## EXERCISE INSTRUCTIONS:
Return only the lines of the listing below that run from the line with "You are a GUI" through the line with "Tentang Kami (418, 21)", both ends included, exactly as written.

## SUPPLIED INFORMATION:
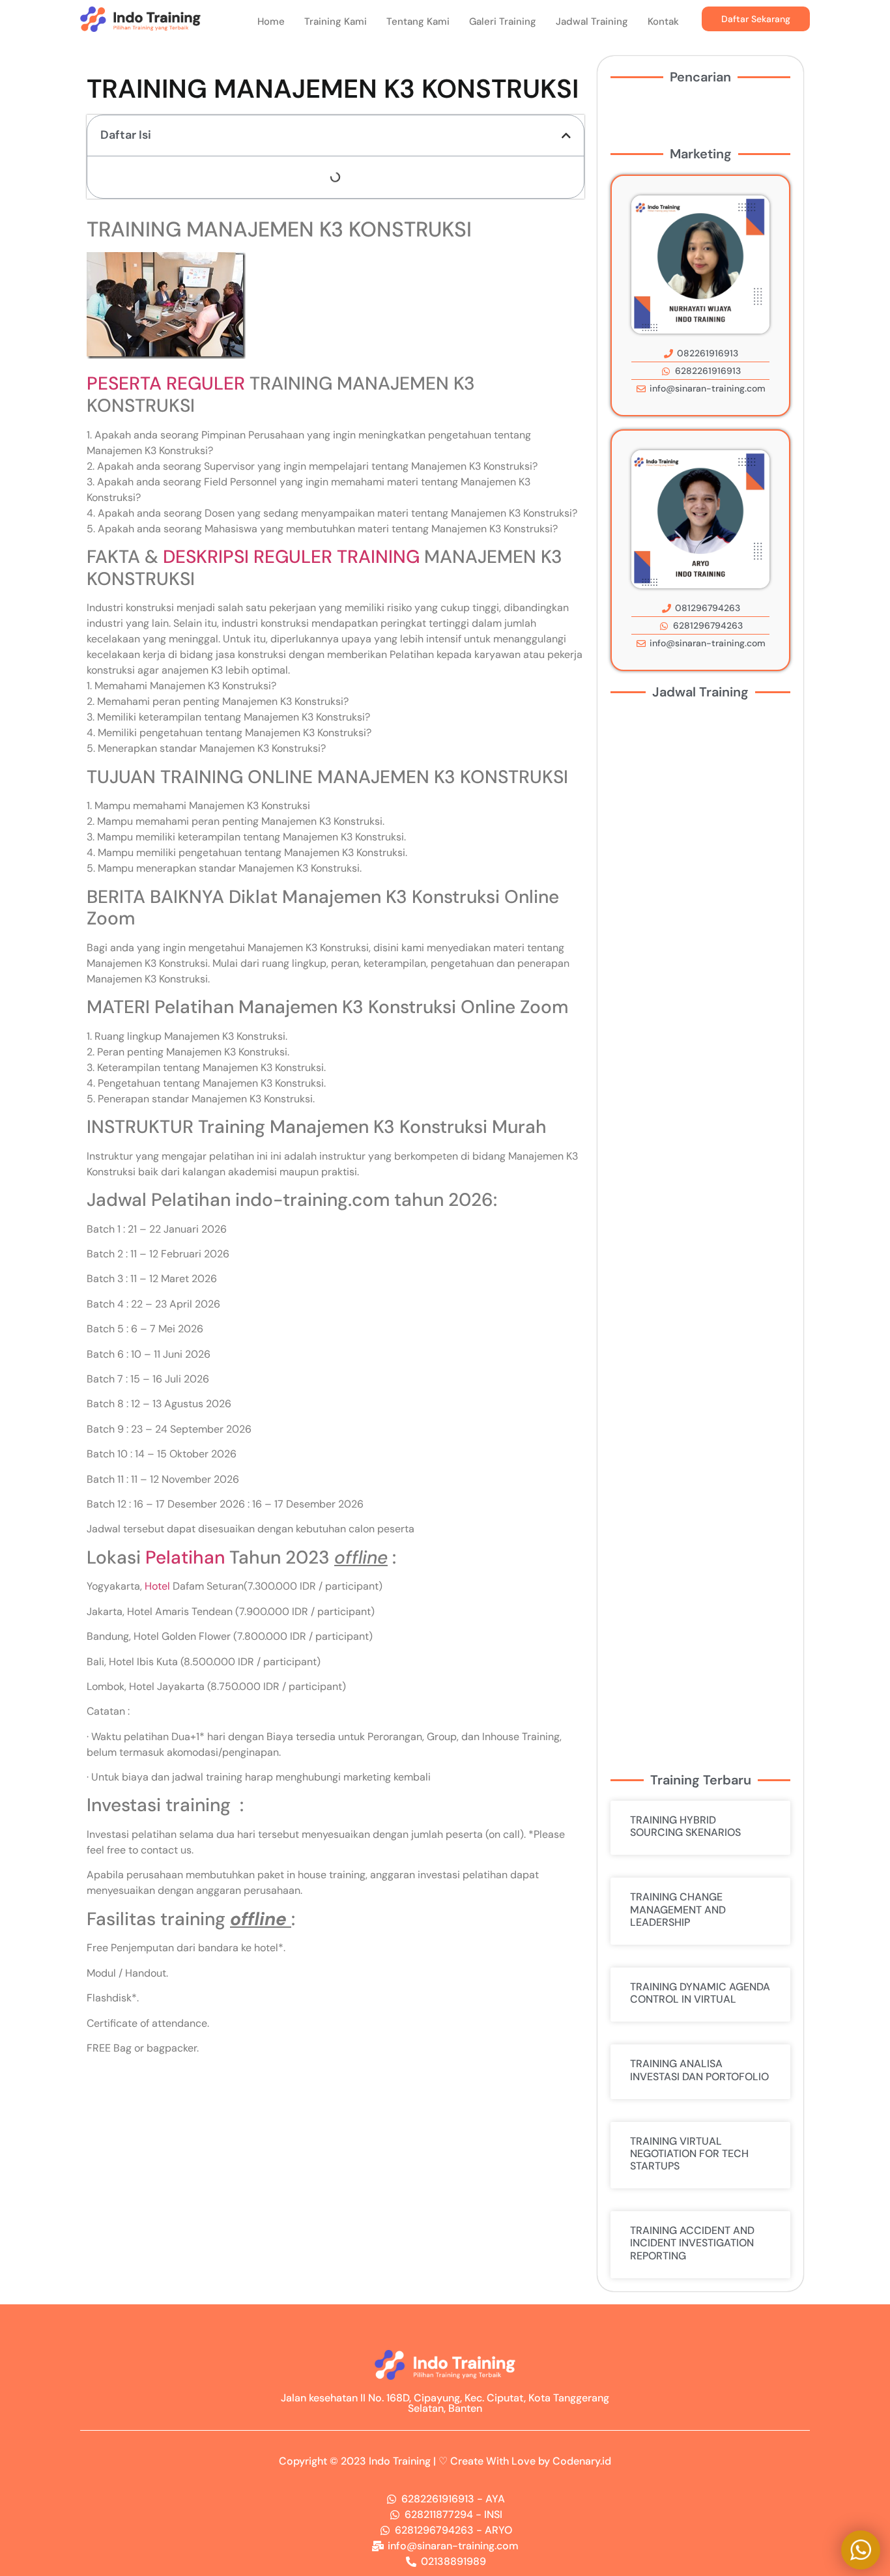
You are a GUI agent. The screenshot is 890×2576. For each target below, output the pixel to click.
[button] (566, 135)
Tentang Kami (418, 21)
---
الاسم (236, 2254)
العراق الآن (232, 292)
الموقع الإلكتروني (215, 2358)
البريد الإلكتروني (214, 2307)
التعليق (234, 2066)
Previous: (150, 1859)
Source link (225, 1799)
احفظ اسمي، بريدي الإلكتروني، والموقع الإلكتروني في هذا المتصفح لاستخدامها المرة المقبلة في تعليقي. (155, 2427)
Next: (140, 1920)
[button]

## TASK SOLUTION:
You are a GUI agent. The screenshot is 890×2576. For each target below, output the pixel to click.
[button] (566, 135)
Tentang Kami (418, 21)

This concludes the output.